Peters begins to tie several previous assertions together in this proposition, noting that if a series of statements is true (which the previous propositions have been determined to be so), then a particular something sustains the saints inheriting the earth. This something is the covenanted promises made by God to His people throughout Scripture. Essentially, these covenant promises are God’s way of telling His people they can rest assured that what He says will take place will take place in the manner declared in those promises. When it comes to the Theocratic-David Kingdom, it will indeed be established on a renewed earth with the saints enjoying its fruits.

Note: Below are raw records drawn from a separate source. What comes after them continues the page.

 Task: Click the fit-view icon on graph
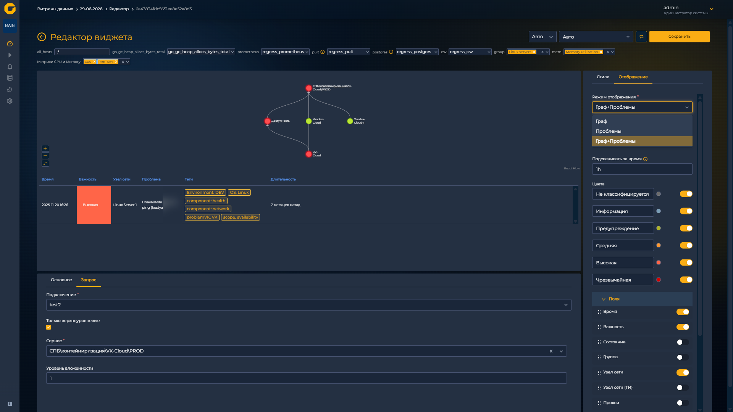tap(45, 163)
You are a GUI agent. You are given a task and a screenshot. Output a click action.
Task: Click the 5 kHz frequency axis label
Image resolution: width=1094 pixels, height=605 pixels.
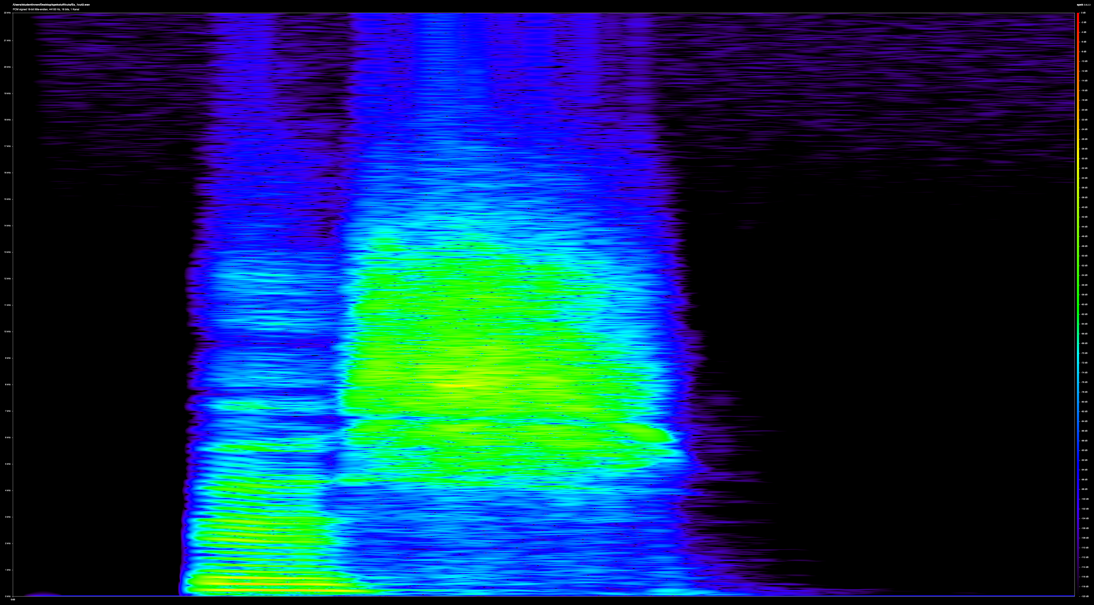(7, 464)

The most notable observation Peters presents in Proposition 142 is the following:
“This doctrine teaches us how to regard the various theories of inheritance, such as the third heaven idea, the central universe notion, the metaphysical heaven (of Good’s, etc.), which gives no place of existence, the spiritualist’s visible unfolding of the invisible, “the Sun our Heaven” (so Mortimore, Wittie, etc.), and the infidel’s no future inheritance. By overlooking the plainest promises and oath-bound covenants, or by spiritualizing them, men manufacture inheritances of their own. No matter that the inheriting of the earth was a favorite Jewish doctrine based on the Messianic prophecies and the predicted supremacy; when Jesus uttered this promise it must be modernized and accommodated to the supposed advanced theological opinions of this age, molded by the influence of some favorite philosophy. No matter that the Patriarchs are personally promised such an inheriting; that the saints, as part of a perfected Redemption, are to realize it; that a thousand predictions direct attention to it, the leaven of the old Gnostic spirit against matter and the claimed higher spirituality, deliberately refuses the plain grammatical sense, and substitutes another sense at the will of the interpreter.”

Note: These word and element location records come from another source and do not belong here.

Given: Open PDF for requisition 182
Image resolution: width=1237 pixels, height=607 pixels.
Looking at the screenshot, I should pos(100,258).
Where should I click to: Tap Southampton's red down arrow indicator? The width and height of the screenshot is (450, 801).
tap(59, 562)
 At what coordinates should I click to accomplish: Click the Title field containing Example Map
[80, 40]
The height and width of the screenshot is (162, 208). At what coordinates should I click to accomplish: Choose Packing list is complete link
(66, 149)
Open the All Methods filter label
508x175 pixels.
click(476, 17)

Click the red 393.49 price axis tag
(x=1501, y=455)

This is a powerful and important observation. I could unpack a great many things Peters has stated here, but I will focus on an unfortunate reality he has uncovered. That unfortunate reality is the tendency for theologians in particular but also laymen to completely ignore the plain reading of Scripture in order to insert man-made ideologies into the text. Now a good deal of conversation can be had about how to determine what is the plain reading of Scripture. Should every single part of Scripture be taken completely literally? Of course not as certain genre, most notably apocalyptic texts, are replete with symbolic imagery. With that said, even that symbolic imagery is rooted in something we can look back upon to inform our understanding.
When it comes to God’s covenant promises regarding the Theocratic-Davidic Kingdom, the manner in which it will be established, where it will be established, and who will inherit it, let’s just say what God had to say is plain as day. To insert man-made philosophy and ideologies into the text is intellectual dishonesty of the highest order. Unfortunately, the continued influence of Platonic and Gnostic beliefs provides the impetus for many theologians to lay claim to aberrant theology on a number of subjects. What is most unfortunate is a number of Platonic and Gnostic based beliefs become accepted doctrine, not because they are rooted in Scripture, but simply because enough theologians have held sway over the years in support of such notions. It is high time those who declare sola Scriptura actually adhere to that declaration. In doing so, they may find what the have held dear when it comes to theology might need some serious adjustments.